3.3 Fault Tree Construction
A fault tree, tailored to a particular failure of interest, models only the part of the system that in fluencies the probability of that particular failure. The failure of interest is called the Top Event. A given system may have more than one top event that merits investigation. The fault tree in this figure helps us analyze the chance that the protective system will not clear a fault. This description usually includes the event that occurred and the maximum tolerable delay for successful operation. For example, our top event here is “Protection Fails to Clear Fault in the Prescribed Time.” We assume the power system is faulted and we assume the protection system is intended to detect and isolate the fault in question in a very short time, usually a few cycles. We wish to know the probability that the protection system will fail to clear the fault in the prescribed time limitation.
Let us improve the system by adding a redundant relay. The fault tree of Figure 3.1 contains an AND gate. This AND gate shows that both protective relays must fail for the event “Relays Fail to Trip” to occur. Our failure rate for the relays taken together is 0.001·0.001 = 0.000001. The sum implied by the OR gate is 0.0202. The reliability improvement in this case is small, because failures other than those of the relay dominate the system.
CONCLUSION AND FUTURE SCOPE
To verify fault location, modules and distribution feeder is modelled to generate data such as fault currents, voltages, equipment parameters, protective device settings and phase distribution of line sections.
When Distributed Generation is added to circuit, a savings in initial cost of protective relaying, engineering design, installation time plus conservation of physical space for mounting equipment and periodic maintenance will be realized if a multifunction protection package with both current and voltage inputs is already in place for feeder protection.

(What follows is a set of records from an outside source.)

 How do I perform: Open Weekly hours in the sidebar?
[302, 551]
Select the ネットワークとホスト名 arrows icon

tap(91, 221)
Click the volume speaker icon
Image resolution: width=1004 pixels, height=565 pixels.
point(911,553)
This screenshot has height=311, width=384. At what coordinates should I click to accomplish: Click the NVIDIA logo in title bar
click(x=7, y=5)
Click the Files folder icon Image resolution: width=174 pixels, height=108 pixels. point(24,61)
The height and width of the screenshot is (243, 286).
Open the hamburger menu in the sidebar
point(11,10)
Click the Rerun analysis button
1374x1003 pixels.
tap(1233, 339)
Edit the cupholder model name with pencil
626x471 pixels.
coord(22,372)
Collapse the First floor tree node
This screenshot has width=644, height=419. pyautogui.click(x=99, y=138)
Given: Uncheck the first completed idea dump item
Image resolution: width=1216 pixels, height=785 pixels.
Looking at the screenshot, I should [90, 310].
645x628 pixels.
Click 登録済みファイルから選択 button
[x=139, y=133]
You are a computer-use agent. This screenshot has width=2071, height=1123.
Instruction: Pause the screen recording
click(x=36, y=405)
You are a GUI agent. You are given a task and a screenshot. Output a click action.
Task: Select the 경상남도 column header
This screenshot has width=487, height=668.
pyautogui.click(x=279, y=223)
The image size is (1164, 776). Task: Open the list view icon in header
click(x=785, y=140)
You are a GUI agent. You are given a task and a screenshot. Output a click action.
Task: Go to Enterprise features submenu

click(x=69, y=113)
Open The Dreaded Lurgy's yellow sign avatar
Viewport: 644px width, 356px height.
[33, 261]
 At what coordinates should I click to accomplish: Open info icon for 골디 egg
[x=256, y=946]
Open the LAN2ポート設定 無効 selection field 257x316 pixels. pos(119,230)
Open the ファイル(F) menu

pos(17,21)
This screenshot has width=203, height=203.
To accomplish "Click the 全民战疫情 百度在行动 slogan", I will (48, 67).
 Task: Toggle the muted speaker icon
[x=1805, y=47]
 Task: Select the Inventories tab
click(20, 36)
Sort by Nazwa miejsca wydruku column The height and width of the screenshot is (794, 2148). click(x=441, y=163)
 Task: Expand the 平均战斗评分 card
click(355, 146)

The additional protective elements available in these will solve the protection issues addressed, regardless of the size or number of DG.s added to circuit.
With the increasing loads, voltages and short-circuit duty of distribution substation feeders, distribution over current protection has become more important today Power systems that have evolved in the 20th century consist of generation plants, transmission facilities, distribution lines, and customer loads, all connected through complex electrical networks. In the United States, electrical energy is generated and distributed by a combination of private and public utilities that operate in interconnected grids, commonly called power pools, for reliability and marketing. Elsewhere in the world, generation is tied to load through national or privatized grids. Either way, power flows according to electrical network theory.
Interconnection improves the reliability of each pool member utility because loss of generation is usually quickly made up from other utilities. However, interconnection also increases the complexity of power networks. Power pool reliability is a function of the reliability of the transmission in the individual members. Protection security and dependability is significant in determining the reliability of electrical service for both individual utilities and the interconnected power system pool.